Dataset entries:
^^^^^^^^

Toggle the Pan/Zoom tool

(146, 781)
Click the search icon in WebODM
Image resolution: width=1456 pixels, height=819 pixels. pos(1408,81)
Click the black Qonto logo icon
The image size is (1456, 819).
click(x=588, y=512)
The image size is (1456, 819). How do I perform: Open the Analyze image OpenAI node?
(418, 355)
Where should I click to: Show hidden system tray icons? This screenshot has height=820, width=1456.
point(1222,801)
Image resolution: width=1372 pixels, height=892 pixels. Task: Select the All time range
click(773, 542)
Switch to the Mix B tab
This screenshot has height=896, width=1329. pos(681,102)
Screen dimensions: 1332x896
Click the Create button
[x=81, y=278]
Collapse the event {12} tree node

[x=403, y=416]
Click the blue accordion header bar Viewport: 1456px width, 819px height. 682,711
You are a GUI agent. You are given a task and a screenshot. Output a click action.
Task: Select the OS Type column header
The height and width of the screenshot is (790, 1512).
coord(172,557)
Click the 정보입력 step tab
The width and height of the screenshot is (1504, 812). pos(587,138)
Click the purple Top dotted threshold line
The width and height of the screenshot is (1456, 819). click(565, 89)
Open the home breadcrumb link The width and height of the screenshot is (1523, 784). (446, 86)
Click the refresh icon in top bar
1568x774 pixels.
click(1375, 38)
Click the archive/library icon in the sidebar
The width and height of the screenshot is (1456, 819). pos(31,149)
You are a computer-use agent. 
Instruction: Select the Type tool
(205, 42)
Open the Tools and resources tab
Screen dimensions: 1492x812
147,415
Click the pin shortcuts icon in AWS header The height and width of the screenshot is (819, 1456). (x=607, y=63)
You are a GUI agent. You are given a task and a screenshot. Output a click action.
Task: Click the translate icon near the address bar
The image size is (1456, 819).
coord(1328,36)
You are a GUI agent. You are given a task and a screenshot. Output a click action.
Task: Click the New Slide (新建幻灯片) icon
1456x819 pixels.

^^^^^^^^

▶ [Work to be completed]: Repeat the whole of the data above exactly, keeping every word.

▶ [Solution to the exercise]:
Toggle the Pan/Zoom tool

(146, 781)
Click the search icon in WebODM
Image resolution: width=1456 pixels, height=819 pixels. pos(1408,81)
Click the black Qonto logo icon
The image size is (1456, 819).
click(x=588, y=512)
The image size is (1456, 819). How do I perform: Open the Analyze image OpenAI node?
(418, 355)
Where should I click to: Show hidden system tray icons? This screenshot has height=820, width=1456.
point(1222,801)
Image resolution: width=1372 pixels, height=892 pixels. Task: Select the All time range
click(773, 542)
Switch to the Mix B tab
This screenshot has height=896, width=1329. pos(681,102)
Screen dimensions: 1332x896
Click the Create button
[x=81, y=278]
Collapse the event {12} tree node

[x=403, y=416]
Click the blue accordion header bar Viewport: 1456px width, 819px height. 682,711
You are a GUI agent. You are given a task and a screenshot. Output a click action.
Task: Select the OS Type column header
The height and width of the screenshot is (790, 1512).
coord(172,557)
Click the 정보입력 step tab
The width and height of the screenshot is (1504, 812). pos(587,138)
Click the purple Top dotted threshold line
The width and height of the screenshot is (1456, 819). click(565, 89)
Open the home breadcrumb link The width and height of the screenshot is (1523, 784). (446, 86)
Click the refresh icon in top bar
1568x774 pixels.
click(1375, 38)
Click the archive/library icon in the sidebar
The width and height of the screenshot is (1456, 819). pos(31,149)
You are a computer-use agent. 
Instruction: Select the Type tool
(205, 42)
Open the Tools and resources tab
Screen dimensions: 1492x812
147,415
Click the pin shortcuts icon in AWS header The height and width of the screenshot is (819, 1456). (x=607, y=63)
You are a GUI agent. You are given a task and a screenshot. Output a click action.
Task: Click the translate icon near the address bar
The image size is (1456, 819).
coord(1328,36)
You are a GUI agent. You are given a task and a screenshot. Output a click action.
Task: Click the New Slide (新建幻灯片) icon
1456x819 pixels.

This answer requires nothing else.